This week I agree to give an invited talk at the AGU, soldered some more of my satellite, advised a student, gave several short lectures, and edited some papers.  All of these are things professors get paid for-- except the editing.  Yet, ironically, the editing was my only paying work.

I am a reverse professor.  I do many of the career tasks an academic does, but I only get paid for the private sector component.  And that's the part that a 'true academic' would do for free.

In practice, this means I have traded any form of job stability for complete academic freedom.  I can research anything I wish, write about any topic from any stance, and speak freely.  I have 'virtual tenure', only with no paycheck.

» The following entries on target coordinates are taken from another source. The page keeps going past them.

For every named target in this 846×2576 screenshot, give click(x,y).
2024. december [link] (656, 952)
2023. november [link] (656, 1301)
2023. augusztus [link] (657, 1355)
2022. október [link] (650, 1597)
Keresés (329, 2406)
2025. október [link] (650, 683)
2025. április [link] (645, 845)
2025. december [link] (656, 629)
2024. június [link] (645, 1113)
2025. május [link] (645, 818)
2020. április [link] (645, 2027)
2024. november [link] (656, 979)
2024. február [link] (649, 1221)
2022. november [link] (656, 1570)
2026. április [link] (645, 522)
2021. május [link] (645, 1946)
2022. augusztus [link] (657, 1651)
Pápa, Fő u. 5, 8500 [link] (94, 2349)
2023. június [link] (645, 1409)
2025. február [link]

When I started this column in 2008, I was telling the story about how astronomy (and science) has changed from beign a field of discovery, to being yet another 9-5 grind.  A UniverseToday OpEd by Jon Voisey discusess some of the external factors in this era where "the days of the lone astronomer at the eyepiece are already gone".
Is Dr. Horrible[tm] the future of science, or just a great role model?

I prefer, however, this unintentionally humorous take on this subject.  Taken from a Work-in-Progress (caps not mine) by non-scientist Goetz Hoeppe's titled "Astronomical Multiperspectivism":
Astronomy, it seems, has turned into a "cyberscience".  Observational astronomers today spend considerably less of their professional lives observing at a telescope than, say, twenty years ago. Much of their work has shifted towards analyzing data obtained at diverse ground-based telescopes and satellites, often accessed via the Internet from databases or archives, including the Virtual Observatory, which store vast amounts of data, measured in Petabytes. The benefits for research appear to be enormous, as data from many facilities can be obtained similarly, are continually present, in principle available to the entire professional community, and can be combined in manifold ways. In my talk I shall consider the origins of this new data access regime and explore a mode of epistemic work enabled by it.
I write on the same topic as 'the Daytime Astronomer' here at Science2.0, largely because I'm living it rather than seeing it from the sidelines.  There's no 'consider the origins' of these changes in the culture of astronomy.  The change is real and is noticed and discussed by its practioners (none who were interviewed for the above, I suspect).

Alas, I don't use works like 'epistemic' or put quotes around 'cyberscience'.  So perhaps I'm not Guggenheim material.  The author does need to avoid weasel words, though ('it seems', 'shifted towards', 'often', 'appear to be enormous', 'in principle', 'can be', 'shall consider').  There is no room for weasel words in science.  Well, hardly ever.